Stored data
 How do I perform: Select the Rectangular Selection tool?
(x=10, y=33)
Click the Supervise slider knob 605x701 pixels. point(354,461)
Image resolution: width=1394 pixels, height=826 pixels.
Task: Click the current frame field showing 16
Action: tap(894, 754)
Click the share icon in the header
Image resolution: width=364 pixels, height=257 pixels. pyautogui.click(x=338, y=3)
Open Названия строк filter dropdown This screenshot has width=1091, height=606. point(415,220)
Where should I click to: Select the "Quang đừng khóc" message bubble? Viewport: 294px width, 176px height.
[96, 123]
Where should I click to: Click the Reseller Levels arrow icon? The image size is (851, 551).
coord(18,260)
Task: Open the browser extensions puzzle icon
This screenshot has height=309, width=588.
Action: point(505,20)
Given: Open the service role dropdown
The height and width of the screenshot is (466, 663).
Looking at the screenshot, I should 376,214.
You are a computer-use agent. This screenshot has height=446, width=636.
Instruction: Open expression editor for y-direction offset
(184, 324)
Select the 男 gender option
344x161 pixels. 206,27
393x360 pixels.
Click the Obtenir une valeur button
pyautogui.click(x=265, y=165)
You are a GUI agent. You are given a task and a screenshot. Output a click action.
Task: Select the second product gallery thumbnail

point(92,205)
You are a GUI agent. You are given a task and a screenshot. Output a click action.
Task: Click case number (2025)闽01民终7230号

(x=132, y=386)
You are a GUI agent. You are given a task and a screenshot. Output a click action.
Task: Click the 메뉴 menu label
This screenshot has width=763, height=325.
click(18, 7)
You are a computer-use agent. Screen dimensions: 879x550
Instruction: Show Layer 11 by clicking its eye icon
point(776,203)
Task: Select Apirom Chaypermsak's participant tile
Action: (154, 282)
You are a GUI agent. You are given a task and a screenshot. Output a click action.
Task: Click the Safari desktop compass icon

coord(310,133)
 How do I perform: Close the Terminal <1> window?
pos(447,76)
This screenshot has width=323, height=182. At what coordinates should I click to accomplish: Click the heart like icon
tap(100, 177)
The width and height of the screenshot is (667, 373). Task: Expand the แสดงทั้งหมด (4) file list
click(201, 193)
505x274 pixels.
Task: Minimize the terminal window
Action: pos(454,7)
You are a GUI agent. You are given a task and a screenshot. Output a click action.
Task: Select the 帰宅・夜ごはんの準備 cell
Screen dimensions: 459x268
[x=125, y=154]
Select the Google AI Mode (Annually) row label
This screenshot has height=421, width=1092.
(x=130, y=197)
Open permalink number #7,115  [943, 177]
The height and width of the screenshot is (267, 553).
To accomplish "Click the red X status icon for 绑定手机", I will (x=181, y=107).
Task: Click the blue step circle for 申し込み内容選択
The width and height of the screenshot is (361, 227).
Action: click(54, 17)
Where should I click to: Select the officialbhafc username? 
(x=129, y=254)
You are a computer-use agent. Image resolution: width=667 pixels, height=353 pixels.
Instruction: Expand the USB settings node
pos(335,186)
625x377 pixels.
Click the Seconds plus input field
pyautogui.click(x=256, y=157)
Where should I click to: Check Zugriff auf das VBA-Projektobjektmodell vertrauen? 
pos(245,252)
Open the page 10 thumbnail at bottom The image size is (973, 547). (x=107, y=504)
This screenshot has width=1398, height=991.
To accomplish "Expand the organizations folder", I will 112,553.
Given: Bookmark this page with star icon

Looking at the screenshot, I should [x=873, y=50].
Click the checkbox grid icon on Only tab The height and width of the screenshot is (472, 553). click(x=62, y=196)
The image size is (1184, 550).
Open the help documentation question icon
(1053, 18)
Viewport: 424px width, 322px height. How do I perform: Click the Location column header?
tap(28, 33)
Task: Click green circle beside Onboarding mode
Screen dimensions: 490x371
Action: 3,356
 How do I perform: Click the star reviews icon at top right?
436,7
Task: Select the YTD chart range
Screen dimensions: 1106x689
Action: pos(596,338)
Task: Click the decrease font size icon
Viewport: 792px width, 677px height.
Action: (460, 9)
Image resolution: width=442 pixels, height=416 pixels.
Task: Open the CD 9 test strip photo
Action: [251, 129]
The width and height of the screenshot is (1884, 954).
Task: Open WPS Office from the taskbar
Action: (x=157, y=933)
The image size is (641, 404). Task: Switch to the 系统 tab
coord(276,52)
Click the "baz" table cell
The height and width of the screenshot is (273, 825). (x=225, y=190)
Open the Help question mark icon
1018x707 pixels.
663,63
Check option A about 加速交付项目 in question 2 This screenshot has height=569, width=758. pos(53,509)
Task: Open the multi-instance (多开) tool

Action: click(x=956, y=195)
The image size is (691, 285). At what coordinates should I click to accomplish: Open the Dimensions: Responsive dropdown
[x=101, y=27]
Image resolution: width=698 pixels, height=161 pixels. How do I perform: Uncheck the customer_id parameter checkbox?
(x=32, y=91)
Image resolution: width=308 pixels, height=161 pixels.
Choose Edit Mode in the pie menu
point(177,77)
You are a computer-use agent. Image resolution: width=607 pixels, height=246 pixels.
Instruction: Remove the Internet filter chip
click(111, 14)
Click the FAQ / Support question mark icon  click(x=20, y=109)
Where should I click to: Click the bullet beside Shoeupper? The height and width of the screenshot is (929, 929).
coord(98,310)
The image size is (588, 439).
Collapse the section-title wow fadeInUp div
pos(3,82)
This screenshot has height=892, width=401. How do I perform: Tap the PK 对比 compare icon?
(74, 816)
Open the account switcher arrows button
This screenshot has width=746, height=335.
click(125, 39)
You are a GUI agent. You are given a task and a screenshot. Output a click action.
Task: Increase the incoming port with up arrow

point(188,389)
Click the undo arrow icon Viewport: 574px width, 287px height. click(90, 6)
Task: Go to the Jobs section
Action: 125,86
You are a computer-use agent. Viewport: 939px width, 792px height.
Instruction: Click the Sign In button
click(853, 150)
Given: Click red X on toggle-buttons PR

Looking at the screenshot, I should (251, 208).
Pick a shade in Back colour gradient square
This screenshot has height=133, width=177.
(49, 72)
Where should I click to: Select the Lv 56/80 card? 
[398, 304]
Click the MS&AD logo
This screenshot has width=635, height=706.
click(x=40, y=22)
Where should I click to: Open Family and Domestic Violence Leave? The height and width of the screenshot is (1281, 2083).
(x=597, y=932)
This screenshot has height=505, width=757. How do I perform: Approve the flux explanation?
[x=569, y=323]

### PROMPT
Give the entries again exactly as they stand.

### SOLVED PROBLEM
 How do I perform: Select the Rectangular Selection tool?
(x=10, y=33)
Click the Supervise slider knob 605x701 pixels. point(354,461)
Image resolution: width=1394 pixels, height=826 pixels.
Task: Click the current frame field showing 16
Action: tap(894, 754)
Click the share icon in the header
Image resolution: width=364 pixels, height=257 pixels. pyautogui.click(x=338, y=3)
Open Названия строк filter dropdown This screenshot has width=1091, height=606. point(415,220)
Where should I click to: Select the "Quang đừng khóc" message bubble? Viewport: 294px width, 176px height.
[96, 123]
Where should I click to: Click the Reseller Levels arrow icon? The image size is (851, 551).
coord(18,260)
Task: Open the browser extensions puzzle icon
This screenshot has height=309, width=588.
Action: point(505,20)
Given: Open the service role dropdown
The height and width of the screenshot is (466, 663).
Looking at the screenshot, I should 376,214.
You are a computer-use agent. This screenshot has height=446, width=636.
Instruction: Open expression editor for y-direction offset
(184, 324)
Select the 男 gender option
344x161 pixels. 206,27
393x360 pixels.
Click the Obtenir une valeur button
pyautogui.click(x=265, y=165)
You are a GUI agent. You are given a task and a screenshot. Output a click action.
Task: Select the second product gallery thumbnail

point(92,205)
You are a GUI agent. You are given a task and a screenshot. Output a click action.
Task: Click case number (2025)闽01民终7230号

(x=132, y=386)
You are a GUI agent. You are given a task and a screenshot. Output a click action.
Task: Click the 메뉴 menu label
This screenshot has width=763, height=325.
click(18, 7)
You are a computer-use agent. Screen dimensions: 879x550
Instruction: Show Layer 11 by clicking its eye icon
point(776,203)
Task: Select Apirom Chaypermsak's participant tile
Action: (154, 282)
You are a GUI agent. You are given a task and a screenshot. Output a click action.
Task: Click the Safari desktop compass icon

coord(310,133)
 How do I perform: Close the Terminal <1> window?
pos(447,76)
This screenshot has width=323, height=182. At what coordinates should I click to accomplish: Click the heart like icon
tap(100, 177)
The width and height of the screenshot is (667, 373). Task: Expand the แสดงทั้งหมด (4) file list
click(201, 193)
505x274 pixels.
Task: Minimize the terminal window
Action: pos(454,7)
You are a GUI agent. You are given a task and a screenshot. Output a click action.
Task: Select the 帰宅・夜ごはんの準備 cell
Screen dimensions: 459x268
[x=125, y=154]
Select the Google AI Mode (Annually) row label
This screenshot has height=421, width=1092.
(x=130, y=197)
Open permalink number #7,115  [943, 177]
The height and width of the screenshot is (267, 553).
To accomplish "Click the red X status icon for 绑定手机", I will (x=181, y=107).
Task: Click the blue step circle for 申し込み内容選択
The width and height of the screenshot is (361, 227).
Action: click(54, 17)
Where should I click to: Select the officialbhafc username? 
(x=129, y=254)
You are a computer-use agent. Image resolution: width=667 pixels, height=353 pixels.
Instruction: Expand the USB settings node
pos(335,186)
625x377 pixels.
Click the Seconds plus input field
pyautogui.click(x=256, y=157)
Where should I click to: Check Zugriff auf das VBA-Projektobjektmodell vertrauen? 
pos(245,252)
Open the page 10 thumbnail at bottom The image size is (973, 547). (x=107, y=504)
This screenshot has width=1398, height=991.
To accomplish "Expand the organizations folder", I will 112,553.
Given: Bookmark this page with star icon

Looking at the screenshot, I should [x=873, y=50].
Click the checkbox grid icon on Only tab The height and width of the screenshot is (472, 553). click(x=62, y=196)
The image size is (1184, 550).
Open the help documentation question icon
(1053, 18)
Viewport: 424px width, 322px height. How do I perform: Click the Location column header?
tap(28, 33)
Task: Click green circle beside Onboarding mode
Screen dimensions: 490x371
Action: 3,356
 How do I perform: Click the star reviews icon at top right?
436,7
Task: Select the YTD chart range
Screen dimensions: 1106x689
Action: pos(596,338)
Task: Click the decrease font size icon
Viewport: 792px width, 677px height.
Action: (460, 9)
Image resolution: width=442 pixels, height=416 pixels.
Task: Open the CD 9 test strip photo
Action: [251, 129]
The width and height of the screenshot is (1884, 954).
Task: Open WPS Office from the taskbar
Action: (x=157, y=933)
The image size is (641, 404). Task: Switch to the 系统 tab
coord(276,52)
Click the "baz" table cell
The height and width of the screenshot is (273, 825). (x=225, y=190)
Open the Help question mark icon
1018x707 pixels.
663,63
Check option A about 加速交付项目 in question 2 This screenshot has height=569, width=758. pos(53,509)
Task: Open the multi-instance (多开) tool

Action: click(x=956, y=195)
The image size is (691, 285). At what coordinates should I click to accomplish: Open the Dimensions: Responsive dropdown
[x=101, y=27]
Image resolution: width=698 pixels, height=161 pixels. How do I perform: Uncheck the customer_id parameter checkbox?
(x=32, y=91)
Image resolution: width=308 pixels, height=161 pixels.
Choose Edit Mode in the pie menu
point(177,77)
You are a computer-use agent. Image resolution: width=607 pixels, height=246 pixels.
Instruction: Remove the Internet filter chip
click(111, 14)
Click the FAQ / Support question mark icon  click(x=20, y=109)
Where should I click to: Click the bullet beside Shoeupper? The height and width of the screenshot is (929, 929).
coord(98,310)
The image size is (588, 439).
Collapse the section-title wow fadeInUp div
pos(3,82)
This screenshot has height=892, width=401. How do I perform: Tap the PK 对比 compare icon?
(74, 816)
Open the account switcher arrows button
This screenshot has width=746, height=335.
click(125, 39)
You are a GUI agent. You are given a task and a screenshot. Output a click action.
Task: Increase the incoming port with up arrow

point(188,389)
Click the undo arrow icon Viewport: 574px width, 287px height. click(90, 6)
Task: Go to the Jobs section
Action: 125,86
You are a computer-use agent. Viewport: 939px width, 792px height.
Instruction: Click the Sign In button
click(853, 150)
Given: Click red X on toggle-buttons PR

Looking at the screenshot, I should (251, 208).
Pick a shade in Back colour gradient square
This screenshot has height=133, width=177.
(49, 72)
Where should I click to: Select the Lv 56/80 card? 
[398, 304]
Click the MS&AD logo
This screenshot has width=635, height=706.
click(x=40, y=22)
Where should I click to: Open Family and Domestic Violence Leave? The height and width of the screenshot is (1281, 2083).
(x=597, y=932)
This screenshot has height=505, width=757. How do I perform: Approve the flux explanation?
[x=569, y=323]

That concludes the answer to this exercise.